Vigil Mourns Teen Bullying Victim

4-29-09, 8:49 am



Original source: The Atlanta Progressive News

(APN) DECATUR -- A standing-room only crowd packed the sanctuary at the First Christian Church here Tuesday night, April 28, 2009, to hold a vigil for a Stone Mountain teen who committed suicide.

Jaheem Herrera, an 11-year old student at Dunaire Elementary School, hanged himself on April 16 after enduring persistent bullying over his perceived sexual orientation and ethnicity.

According to CNN, Herrera had complained that students had called him ugly, virgin [he's from the Virgin Islands], and gay, despite the fact that Herrera did not identify as homosexual.

Herrera's mother told the Atlanta Journal-Constitution newspaper that in addition to name calling, she had previously complained to school officials because other students allegedly tried to choke him in the bathroom. Other parents have since complained that their children have also faced verbal and physical bullying at the school.
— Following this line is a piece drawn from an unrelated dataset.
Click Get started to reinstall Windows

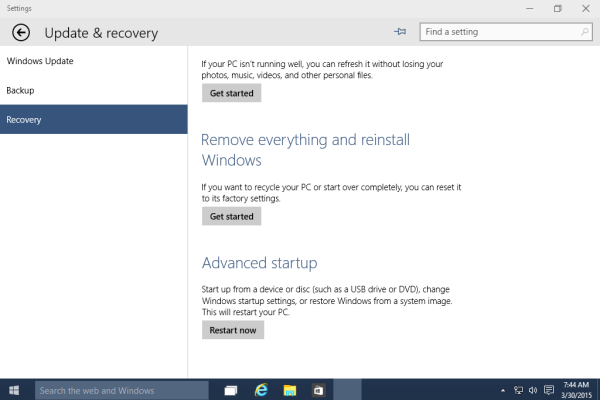tap(232, 216)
'I am devastated that someone at 11 years old could feel like they were out of options,' the Rev. Paul Turner, founder and senior pastor of Candler Park's Gentle Spirit Christian Church, said.

'We completely agree that something of this nature should not go unnoticed,' the Rev. Dennis Meredith, pastor of the Tabernacle Baptist Church in the Old Fourth Ward, said.

The Rev. Josh Noblitt, Deacon in Residence at the Saint Mark United Methodist Church on Peachtree Street, led the audience in prayer and lighting candles to honor Herrera.

Many speakers noted Tuesday that adults should lead children through example, teaching them tolerance and respect for their peers.

'Words matter. Words carry weight,' the Rev. James Brewer-Calvert, pastor of the First Christian Church, said. 'Therefore, we need to lower the rhetoric.'

'Children and youth model what they see adults doing and saying,' he continued. 'Anti-gay and anti-immigrant comments... contribute to the teardown of society.'

'All of us... must work together to address the serious problem and [maintain] constant vigilance,' Rene J. Sanchez, co-president of Parents, Friends, and Families of Lesbian and Gay (PFLAG) Macon, said.

Sanchez pointed out that four pre-teens across the nation have committed suicide this year under similar circumstances as Herrera.

Only 10 days before Herrera, Massachusetts 11 year old, Carl Joseph Walker-Hoover, hanged himself after enduring taunts and bullying at school. A note he left for his family did not explain why he did it, according to an April 20 report in The Boston Globe newspaper.

'We as a society must stop demonizing gays and immigrants for short-term political gains,' Sanchez said.

Georgia Equality, which sponsored the vigil along with the Faith and Community Alliance, PFLAG, and the Refugee Resettlement and Immigration Services of Atlanta, urged the community to send letters and emails to state lawmakers to support anti-bullying legislation in 2010.

In 2008, the Georgia Senate and two House committees unanimously passed such legislation but it never made it to the full House for a vote. In 2009, the legislation did not come up.

Jeff Graham of Georgia Equality lamented this fact in his remarks Tuesday. 'We as a community have failed Jaheem,' he said.

Graham said now is the time to build a coalition, not just in Metro Atlanta, but all across Georgia in favor of such legislation.

'I hope when we have a lobby day to discuss anti-bullying legislation we don't have 15 people show up; we have 1,500 people show up,' he said. 'This is legislation that truly and without exaggeration saves the lives of young people.'

'Our vigil happened tonight when it came to our backdoor,' the Rev. Mareesa Pendermon, a founding member of the Atlanta Black Lesbian, Gay, Bisexual, and Transgender (LGBT) Coalition, said. '[I am] thinking about our negligence, our lack of outrage when it happened at somebody else's door.'

'I want to say to young people to be authentically yourself because God knows everything about you and God loves you,' she added.

Representatives of Lambda Legal, a national organization that supports the legal rights of LGBTQ Americans, were on hand to provide assistance to anyone who might be facing troubles of their own.

'We pledge to continue to stand up for students,' Simone Bell, community educator at Lambda's Southern Regional Office, said. 'We have to arm ourselves. We have to be willing to speak out.'

Herrera's family held his funeral Tuesday in St. Croix in the Virgin Islands.